|"Looks like the Dodgers really had their way with 'em, the poor bastards."|
It is the process of bleeding and subsequently dying from said blood loss.
Right now, I feel like the Giants are lying in an alley somewhere south of Market, bleeding slowly while people shuffle by and step over us, thinking we're just another passed out wino with last week's Chronicle over their face.
What happened in this Dodgers series was nothing short of a massive wake up call to everyone-- the type of bad dream that jolts you awake at 3am in a cold sweat.
It was angering, it was frustrating, and it whipped Giants fans into a panicked frenzy. Right now, people are doing the equivalent of running through the streets, leaving their cars in traffic, and looting grocery stores for survival supplies. Of course in this scene, there's a nut with a sandwich board yelling, "Repent! The end is near!"
Human beings have this little thing called the "fight or flight" response-- something that we really can't turn off. It's meant to keep us alive, but sometimes in our relatively safe lives, our impassioned love for our baseball team becomes a sort of life or death scenario.
Hey, it woke us up didn't it?
There we were, happier than a stoned teenagers crushing Jack in the Box tacos at 2am. We had our little three game lead in the NL West, and we thought we'd turned the corner...
...then we circled the block.
That seems to be the Giants' M.O. this year. Turn the corner, then instead of going straight, we circle the block like someone trying to park their Silverado on the street in the Richmond District.
The problem with this team is not a new one-- we just can't hit and we need an impact bat. Same as it always is. The other problem lies with ownership refusing to acknowledge that it needs to spend more money to correct past mistakes.
You look at our $131MM+ payroll and just wonder how in the hell that kind of money can be spent while simultaneously being so desperate for impact hitters.
Well in a way, that money was spent in a panicked fashion to bring in supposed impact hitters, just as we want to be done now at the trade deadline.
Check this out:
Aubrey Huff, $12 Million
Freddy Sanchez: $6 Million
Aaron Rowand: $12 Million
That's why we can't have nice things. Couple that with Zito's $19MM, and it's enough to make you sick.
That's $59MM of virtually dead money and the reason that we can't have nice things. It's is the reason ownership won't take on the contracts of Aramis or Hanley Ramirez.

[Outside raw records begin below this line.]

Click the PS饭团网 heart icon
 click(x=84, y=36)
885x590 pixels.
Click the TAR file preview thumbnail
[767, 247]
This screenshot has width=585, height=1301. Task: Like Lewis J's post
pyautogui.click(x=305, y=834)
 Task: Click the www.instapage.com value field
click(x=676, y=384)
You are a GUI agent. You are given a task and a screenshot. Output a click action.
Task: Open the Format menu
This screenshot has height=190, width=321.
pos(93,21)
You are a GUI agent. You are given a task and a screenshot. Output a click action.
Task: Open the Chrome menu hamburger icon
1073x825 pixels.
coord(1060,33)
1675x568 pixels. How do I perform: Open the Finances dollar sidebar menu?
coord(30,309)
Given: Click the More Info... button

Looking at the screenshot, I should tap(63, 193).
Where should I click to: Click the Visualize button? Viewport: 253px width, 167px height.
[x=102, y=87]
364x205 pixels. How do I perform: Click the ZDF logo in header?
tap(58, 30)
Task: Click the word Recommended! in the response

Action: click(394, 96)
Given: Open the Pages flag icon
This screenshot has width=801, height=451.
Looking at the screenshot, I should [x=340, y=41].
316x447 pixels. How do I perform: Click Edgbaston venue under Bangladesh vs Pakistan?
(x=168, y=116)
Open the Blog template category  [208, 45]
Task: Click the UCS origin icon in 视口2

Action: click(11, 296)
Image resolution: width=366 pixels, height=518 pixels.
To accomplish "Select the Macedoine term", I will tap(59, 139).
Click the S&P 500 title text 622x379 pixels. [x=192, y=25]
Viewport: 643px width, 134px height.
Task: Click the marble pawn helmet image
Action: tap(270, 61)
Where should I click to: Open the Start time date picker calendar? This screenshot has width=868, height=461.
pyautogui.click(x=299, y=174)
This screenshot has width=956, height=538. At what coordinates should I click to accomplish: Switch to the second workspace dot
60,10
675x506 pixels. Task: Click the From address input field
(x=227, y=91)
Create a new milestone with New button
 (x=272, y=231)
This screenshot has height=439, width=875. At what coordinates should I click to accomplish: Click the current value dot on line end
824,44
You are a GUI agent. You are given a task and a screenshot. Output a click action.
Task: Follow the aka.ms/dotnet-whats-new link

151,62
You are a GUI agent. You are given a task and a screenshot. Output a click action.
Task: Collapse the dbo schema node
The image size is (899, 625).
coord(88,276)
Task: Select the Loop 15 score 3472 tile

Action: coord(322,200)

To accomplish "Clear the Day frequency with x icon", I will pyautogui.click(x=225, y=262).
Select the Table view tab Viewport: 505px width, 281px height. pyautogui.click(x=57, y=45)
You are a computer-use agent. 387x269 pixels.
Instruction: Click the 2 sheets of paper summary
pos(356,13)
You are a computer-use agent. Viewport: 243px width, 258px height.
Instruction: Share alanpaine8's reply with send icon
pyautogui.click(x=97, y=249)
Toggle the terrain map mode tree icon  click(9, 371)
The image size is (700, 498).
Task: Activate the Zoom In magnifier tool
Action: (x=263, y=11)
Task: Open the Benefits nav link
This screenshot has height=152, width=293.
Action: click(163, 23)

It's also the reason that the Giants are unlikely to add the impact bat that we so desperately need right now.
I refuse to defend the complicated web of random rich white people that collectively form Giants ownership. There are literally hundreds of people that own the team, and not one of them wants to spend more money to correct previous mistakes.
Therein lies the problem with our type of ownership. There are too many people involved, and most of them don't own big enough stakes to be able to call the shots. It's more of a goddamn mutual fund or bond investment than a damn baseball team sometimes, and that is what's preventing us from getting significantly better in 2012.
It's not as if Brian Sabean doesn't know that we need Josh Willingham, Shin-Soo Choo, Corey Hart, Shane Victorino, Aramis Ramirez, Chris Perez, and the rest of the people we've been connected to. Oh he knows alright.
He's part of the reason that we're in the mess.
The problem is that he's handcuffed by a mediocre farm system devoid of major prospects and saddled by a conglomeration of investor-owners that don't know their ass from a hole in the ground. But you can bet they know their ass from their pocketbook.
The reality is, that the only way to significantly improve this 2012 Giants club is to take on a bad contract and/or give up our only desirable prospect, outfielder Gary Brown.
While our knee jerk reaction is to say, "Screw it, trade Brown.", that wouldn't be the wisest thing to do.
The only logical thing to do is to take on a bad contract, just as the Blue Bastards did with Handjob Ramirez.
They became instantly more formidable with that acquisition, as would we with a similar move.
I won't go off on a hypothetical trade tangent, because we could talk all day long, but it will take some serious and immediate flexibility from ownership to get better... and I don't see it happening.
What is most likely to happen is that we'll struggle but stay afloat until Sandoval gets back, and likely acquire a late innings bullpen arm to give us an upgrade over Kontos (who needs more seasoning in my mind).
Guys like Willingham or Choo would be an incredible addition, but let's not hold our breath, guys.
This isn't a horrible team, and we still have the ability to win the West, but we need to get some momentum again-- just like we had heading into the Dodgers series. The best thing to do right now is to step back from the ledge and not expect any shiny new toys under the Trading Tree on Deadline morning.
If you don't get your hopes up, you can't be disappointed.